Qualcosa di paradossale

C'è qualcosa di paradossale e antistorico nell'atteggiamento delle forze disgregatrici che provano a sabotare l'UE.

 di Renzo Balmelli 

 MANUALE. C'è qualcosa di paradossale e antistorico nell'atteggiamento delle forze disgregatrici che provano a sabotare l'UE. La loro matrice è europea, ciò nonostante il loro nemico è l'Europa unita e senza più guerre. Un caso non più politico, ma da manuale di psicanalisi. In genere il club degli "anti" si muove sulla scia del populismo oltranzista, nella consapevolezza che l'euroscetticismo paga e che in tempi di austerità è una fonte inesauribile di facili consensi. Nel tritacarne di una duplice crisi – quella di identità e quella della solidarietà – il nazionalismo totalitario può ancora giocare brutti tiri. Un motivo in più per non arrendersi.

 SPINTA. In mancanza di meglio, la destra si consola con il crollo dei grillini, fenomeno per altro prevedibile. Dall'uomo qualunque in poi, sia in Italia sia nel resto dell'Europa, il peronismo d'importazione non ha mai avuto vita lunga. Con Alemanno a Roma, escono ammaccati anche i sondaggi che davano il Pdl in vantaggio di chissà quanti punti. Polvere, e nemmeno polvere di stelle. Aspettando i ballottaggi, dalle urne delle amministrative si configura la geografia di una sinistra che nonostante tutto dispone ancora della spinta per ripartire, non per grazia ricevuta e non sempre mantenuta, ma per rinnovare il patto riformista con il Paese.

 DISINCANTO. Dire che tutto è relativo non ha nulla a che vedere con la teoria della relatività, ma serve per dare un senso alle cose. Così se in Italia l'astensione fa gridare allo scandalo, nella Confederazione elvetica, culla della democrazia diretta, la partecipazione al 63% verrebbe considerata un buon risultato. Con ciò non si può certo sminuire la portata del fenomeno. Il calo dell'affluenza pone un interrogativo drammatico ai partiti, tanto più che il disincanto sconfina nel totale disinteresse. Ma d'altronde è difficile immaginare che possa crescere qualcosa di buono dopo anni di bunga bunga, processi, leggi ad personam e promesse mai mantenute.

 LASCITO. Non per fare il verso a D'Alema, ma se il Pd, premiato dalla prima sfida con gli "alleati" di governo, vorrà davvero rappresentare la svolta rispetto all'indigesto inciucio delle larghe intese, dovrà non soltanto dire, ma anche fare qualcosa di sinistra. Dovrà quindi ricordarsi ogni giorno di essere la coscienza civile del Paese, così come lo sono stati don Puglisi, assassinato dalla mafia, e don Gallo, il prete dei poveri, entrambi depositari di un patrimonio umano, ideale, politico immenso e ricchissimo.
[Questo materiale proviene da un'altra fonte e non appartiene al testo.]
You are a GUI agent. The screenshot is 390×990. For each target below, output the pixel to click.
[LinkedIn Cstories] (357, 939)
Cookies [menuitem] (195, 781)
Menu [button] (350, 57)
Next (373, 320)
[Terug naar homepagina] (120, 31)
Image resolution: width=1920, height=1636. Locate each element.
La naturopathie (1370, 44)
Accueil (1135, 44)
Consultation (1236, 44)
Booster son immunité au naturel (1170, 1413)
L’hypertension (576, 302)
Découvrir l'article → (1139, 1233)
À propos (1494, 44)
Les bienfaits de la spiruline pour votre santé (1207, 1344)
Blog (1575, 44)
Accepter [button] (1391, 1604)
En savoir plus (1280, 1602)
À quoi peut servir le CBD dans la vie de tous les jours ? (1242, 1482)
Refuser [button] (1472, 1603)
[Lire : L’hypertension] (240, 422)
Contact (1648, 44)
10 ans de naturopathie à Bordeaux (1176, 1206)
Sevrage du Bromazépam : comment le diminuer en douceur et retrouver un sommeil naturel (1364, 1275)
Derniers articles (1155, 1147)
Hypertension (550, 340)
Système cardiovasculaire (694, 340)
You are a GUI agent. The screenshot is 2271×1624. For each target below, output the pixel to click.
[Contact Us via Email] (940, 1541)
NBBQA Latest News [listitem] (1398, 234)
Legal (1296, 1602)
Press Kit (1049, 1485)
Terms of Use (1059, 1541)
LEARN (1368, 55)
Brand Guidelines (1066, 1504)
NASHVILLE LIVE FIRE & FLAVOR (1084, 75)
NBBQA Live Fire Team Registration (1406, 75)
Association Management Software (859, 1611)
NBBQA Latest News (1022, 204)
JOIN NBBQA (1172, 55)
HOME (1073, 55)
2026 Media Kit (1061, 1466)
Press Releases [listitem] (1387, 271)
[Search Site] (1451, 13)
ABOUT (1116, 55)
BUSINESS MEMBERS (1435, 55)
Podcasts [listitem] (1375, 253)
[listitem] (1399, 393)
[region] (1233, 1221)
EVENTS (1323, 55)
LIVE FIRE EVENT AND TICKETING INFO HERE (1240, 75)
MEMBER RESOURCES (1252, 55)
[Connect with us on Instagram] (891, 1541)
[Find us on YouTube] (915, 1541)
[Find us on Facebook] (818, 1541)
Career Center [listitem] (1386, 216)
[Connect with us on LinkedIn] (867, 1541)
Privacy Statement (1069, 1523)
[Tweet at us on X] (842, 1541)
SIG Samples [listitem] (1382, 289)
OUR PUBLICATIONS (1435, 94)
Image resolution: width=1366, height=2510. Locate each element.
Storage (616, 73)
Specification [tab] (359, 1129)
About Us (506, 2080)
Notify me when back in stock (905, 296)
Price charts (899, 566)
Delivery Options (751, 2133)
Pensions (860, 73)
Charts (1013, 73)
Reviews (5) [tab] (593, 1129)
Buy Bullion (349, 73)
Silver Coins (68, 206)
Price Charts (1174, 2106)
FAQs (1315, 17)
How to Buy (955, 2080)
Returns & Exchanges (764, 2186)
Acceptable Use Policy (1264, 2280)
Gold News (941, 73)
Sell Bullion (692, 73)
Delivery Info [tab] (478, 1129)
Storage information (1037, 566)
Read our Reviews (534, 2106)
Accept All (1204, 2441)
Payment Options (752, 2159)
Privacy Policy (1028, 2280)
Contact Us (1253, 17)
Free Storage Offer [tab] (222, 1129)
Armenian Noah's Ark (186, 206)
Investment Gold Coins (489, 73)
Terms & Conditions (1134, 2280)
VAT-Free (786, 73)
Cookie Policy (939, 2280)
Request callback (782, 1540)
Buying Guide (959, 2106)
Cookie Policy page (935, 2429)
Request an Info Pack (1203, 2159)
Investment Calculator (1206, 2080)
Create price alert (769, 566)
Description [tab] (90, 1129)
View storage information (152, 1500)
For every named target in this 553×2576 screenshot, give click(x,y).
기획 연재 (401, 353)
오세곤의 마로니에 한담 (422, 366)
Patrimonio che è poi anche un lascito morale a misura d'uomo a fronte di un sistema di potere che fa acqua da tutte le parti.

 ARMA. I terroristi "fai da te" che hanno profanato Boston, Londra e Parigi sono come i seriali killer e gli stupratori la cui violenza non si spiega soltanto con il raptus o la follia omicida. Dormienti o in libertà provvisoria, essi sono tra noi e le loro motivazioni, gestite o meno da una regia occulta e perversa, rappresentano la nuova frontiera della prevaricazione che si alimenta alle bacate ideologie dell'estremismo religioso, in questo caso di matrice islamica. Ciò che le rende ancora più temibili è la capacità di condizionare le menti con relativa facilità e di trasformarle in un'arma sempre puntata da cui nessuno può considerarsi al riparo.

 STELLE. Chi ha paura della storia? La domanda è sorta spontanea da quando si è saputo che la RAI sembra intenzionata a mandare in pensione La storia siamo noi, la trasmissione di Giovanni Minoli che provvedeva a ricordare al pubblico "come eravamo" senza ricorrere agli orpelli e alle cortine fumogene. Condotta con piglio giornalistico, serio e appassionato, la rubrica nei suoi dodici anni di esistenza ha prodotto un notevole sforzo di divulgazione culturale sulla storia dell'Italia e non solo. Oltre ai commenti, sempre calibrati, il corredo iconografico era di prima qualità, non fatto insomma per piacere a chi considera il confino una vacanza a cinque stelle.